Türkiye’yi sarsan Kahramanmaraş merkezli zelzelelerde 2 ay geride kaldı.
Kentlerin süratlice yükselmeye başladığı afet bölgelerinde, afetzedelerin acıları birinci günkü üzere tazeliğini koruyor.
Kahramanmaraş’ın Dulkadiroğlu ilçesine bağlı yaklaşık 300 hanenin bulunduğu Güzelyurt Mahallesi’ndeki konutların yarıdan fazlası iki büyük zelzelede yıkıldı.
Çok sayda can kaybının olduğu mahallede ikamet eden vatandaşlar, kurdukları çadırlarda günlük hayatlarını sürdürmeye çalışıyor.
Bazı vatandaşlar da inançlı gördükleri yerleşim yerlerine göç etmek zorunda kaldı.
Mahalle enkaza döndü
Yıkılan binalar ortasında mahallenin mescidi yerle bir olurken, minaresi hafif hasar aldı.
Mahallenin her sokağında bulunan meskenlerin birçok kullanılamaz hale geldi.
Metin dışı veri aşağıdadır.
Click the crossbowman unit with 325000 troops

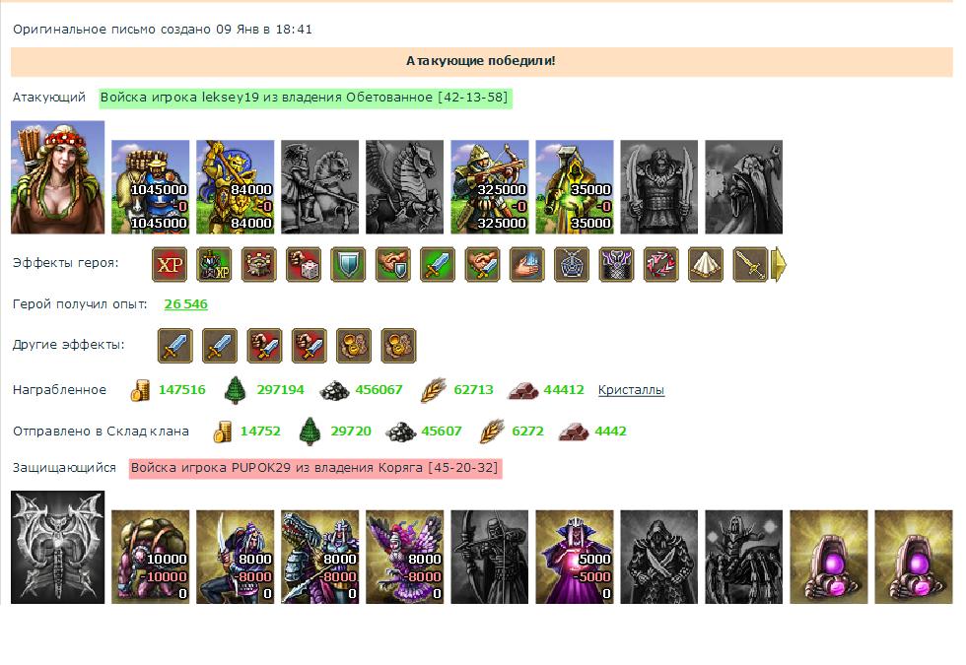[x=490, y=187]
Ağır hasarlı konutlarda denetimli yıkılacaklar ortasında olduğu belirtildi.
Tek katlı taştan yapılan kimi konutların de sarsıntıdan hasar almadığı görüldü.
Enkazdan çıkarılan arabanın hurda hali ise dikkat çekti.
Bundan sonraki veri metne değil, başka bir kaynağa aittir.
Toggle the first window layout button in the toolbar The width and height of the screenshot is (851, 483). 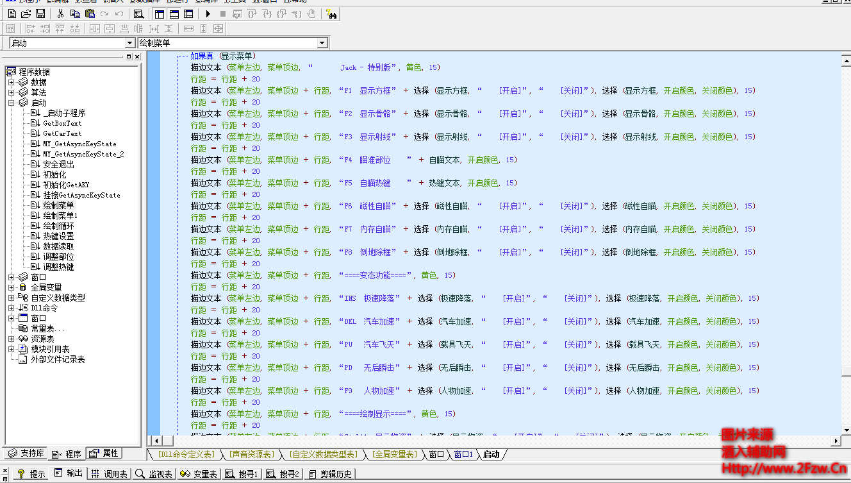[160, 13]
“Çocuklar çıkmadan çıkmak istemedim”
Deprem sonrası mahallede beyaz bir ışık saçıldığını söz eden Mustafa Kavuzkoz, “Karı koca iki kişiydi burada, cenazemizi oradan aldık. Zelzele olduğunda çıktık. Beyaz bir ışık vardı. Caminin yıkıldığını gördük. Kar yağıyordu yağmur vardı. Üşüdük otomobillere girdik. Şu konut benim mesken. Çocuklar çıkmadan ben çıkmak istemedim.” dedi.
“Oğlum enkazın altında kaldı”
Enkaz altında tek oğlu olan Muhammed’in hayatını kaybettiğini belirten Fatma Irdoğu, “Deprem olduğunda oğlum öteki yerdeydi evliydi çocuğu vardı. Gelinin ailesi de 12 kişiydi hepsi öldü. Oğlum enkazın altında kaldı. Bir tane oğlum vardı. 3 kız ile bir oğlum vardı.” diye konuştu.
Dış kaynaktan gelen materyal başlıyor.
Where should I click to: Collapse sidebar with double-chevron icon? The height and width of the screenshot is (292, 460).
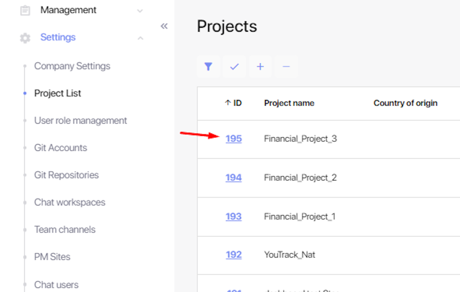point(164,26)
“Yavrularımın 3’ü bir öldü”
Büyük bir zelzele yaşadıklarını anlatan Fatma Gülpınar; kızı Tülay, torunları Fatma ve İkra Çetin’in sarsıntıda hayatını kaybettiğini söyledi.
Gülpınar, şu sözleri kullandı:
Biz yıkıldık o merdivene düştü ben de salona düştüm. Sürüne sürüne indik aşağıya. Duvardan başıma briket düştü. Kızım Tülay’ın iki kızı vardı. 11 yaşında biri 10 yaşında da başkası. Yavrularımın 3’ü bir öldü. Kardeşleri kazma kürek ile aradı. Çok perişan olduk. Durumumuz çok berbattı daha da unutamıyoruz. Bu yavrum öksüz kaldı kimsesi yok. Sarsıntıdan evvel babası da öldü. Ne yapacağımızı şaşırdık Allah’tan geldi kulundan gelmedi. Çocuklarıma çok üzülüyorum, çocuklarım her şeyden değerliydi.
“Merkezinde bir şey kalmadı”
Depremde ağabeysi ve yengesini kaybeden Fahri Kavuzkoz ise, “Köyün en yerlisiyiz buranın birinci yerleşim yeriydi merkezinde bir şey kalmadı. Ağabeyim ve yengem enkaz altında kaldı.” sözlerini kullandı.